Sebagai contoh, ketika paska reformasi ada sejumlah tuntutan daerah-daerah begitu kuat terhadap penerapan desentralisasi status daerah terutama dalam soal pola hubungan antara pusat dan daerah.
Tuntutan yang sangat represif itu berdatangan terutama dari daerah-daerah provinsi yang letaknya diluar pulau jawa. Tentu daerah tersebut bagi kalangan masyarakat yang terlibat dalam politik mengetahui itu kira-kira beberapa provinsi yang memiliki alat perjuangan masyarakatnya.
Misalnya Aceh, Papua, Maluku, Bali, Riau dan provinsi lainnya mengalami juga hal yang sama meski tidak sekuat tuntutan masyarakat di daerah yang penulis sebutkan. Namun ada juga provinsi yang menuntut kekhususan di pulau jawa, seperti yogyakarta.
Lantas apa yang dilakukan oleh pemerintah pusat kala itu? Yakni memberi daerah-daerah yang kuat tuntutannya tentang Status Otonomi Khusus (SOK) atau Daerah Istimewa (DI) atau terminology lain yang bisa diterima oleh tokoh politik serta tokoh masyarakatnya.
Pergantian nama provinsi sesuai dengan nama daerah juga sebagai solusi yang pernah ditabalkan kepada provinsi Aceh, misalnya dari nama Daerah Istimewa Aceh menjadi Nanggroe Aceh Darussalam kemudian berubah kembali menjadi Aceh hingga sekarang setelah Status Otonomi Khusus (SOK)

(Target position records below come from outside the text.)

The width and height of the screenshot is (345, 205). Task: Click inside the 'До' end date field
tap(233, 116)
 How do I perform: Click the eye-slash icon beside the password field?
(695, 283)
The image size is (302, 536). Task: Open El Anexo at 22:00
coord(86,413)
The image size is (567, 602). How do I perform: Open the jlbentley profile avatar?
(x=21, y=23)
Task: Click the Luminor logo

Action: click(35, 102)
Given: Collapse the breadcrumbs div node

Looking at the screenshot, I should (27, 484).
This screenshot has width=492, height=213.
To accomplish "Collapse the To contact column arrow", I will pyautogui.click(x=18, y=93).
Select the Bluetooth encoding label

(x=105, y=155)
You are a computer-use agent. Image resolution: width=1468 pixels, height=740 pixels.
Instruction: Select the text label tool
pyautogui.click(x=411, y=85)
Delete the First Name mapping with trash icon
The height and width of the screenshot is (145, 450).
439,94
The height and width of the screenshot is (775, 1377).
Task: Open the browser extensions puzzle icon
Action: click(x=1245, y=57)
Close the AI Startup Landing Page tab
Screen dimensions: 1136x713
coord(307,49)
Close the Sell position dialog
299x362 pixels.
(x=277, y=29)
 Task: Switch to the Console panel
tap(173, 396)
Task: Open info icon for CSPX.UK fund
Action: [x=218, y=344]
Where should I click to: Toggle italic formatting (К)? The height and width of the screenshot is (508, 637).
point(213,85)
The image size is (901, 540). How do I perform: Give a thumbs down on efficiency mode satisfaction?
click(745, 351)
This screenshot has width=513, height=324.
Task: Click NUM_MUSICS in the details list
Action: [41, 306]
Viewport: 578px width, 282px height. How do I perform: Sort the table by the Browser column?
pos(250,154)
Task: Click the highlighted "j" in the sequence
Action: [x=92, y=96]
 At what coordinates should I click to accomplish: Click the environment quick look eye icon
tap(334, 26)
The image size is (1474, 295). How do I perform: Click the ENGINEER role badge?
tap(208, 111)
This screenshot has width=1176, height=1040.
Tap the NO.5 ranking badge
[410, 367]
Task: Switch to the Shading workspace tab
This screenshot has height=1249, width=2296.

Sistem politik pemerintah ini yang disebut sebagai simbolik, apabila tidak diikuti dengan sejumlah kebijakan yang menyertainya. Dalam bahasa awam bisa disebut Bungkusan Politik. Tetapi isi dari bungkusan itu masih dalam tanda tanya. Karena masyarakat sebahagian besar hanya bisa melihat secara kasat mata tentang politik pemerintah.
Pada tataran tersebut kebijakan pemerintah Indonesia dapat dikatagorikan telah memenuhi prinsip demokrasi karena memberi respon dan memiliki solusi terhadap tuntutan politik masyarakat daerah provinsi. Itupun apabila negara lain yang menilai ketika hanya melihat indikator politik dari luar.
Lalu, kenapa di era sekarang tuntutan daerah terhadap desentralisasi menjadi lemah, dan para tokoh daerah dan dipusat cenderung diam? Apakah akibat lemahnya masyarakat dalam demokrasi. Hal ini tentu saja perlu dikaji jika tidak ingin menyimpulkan dengan teori politik.
Ada Teori Politik Kebisuan Spiral yang menyatakan bahwa masyarakat akan cenderung diam dan cenderung bertambah besar sebagaimana sebuah spiral yang semakin besar bibirnya sementara pusatnya justru akan mengecil. Jika kepemimpinan itu keras dan tidak mempedulikan partisipasi rakyat pada waktunya tiba setelah cukup kuat tentu saja akan dikepung oleh masyarakat itu sendiri.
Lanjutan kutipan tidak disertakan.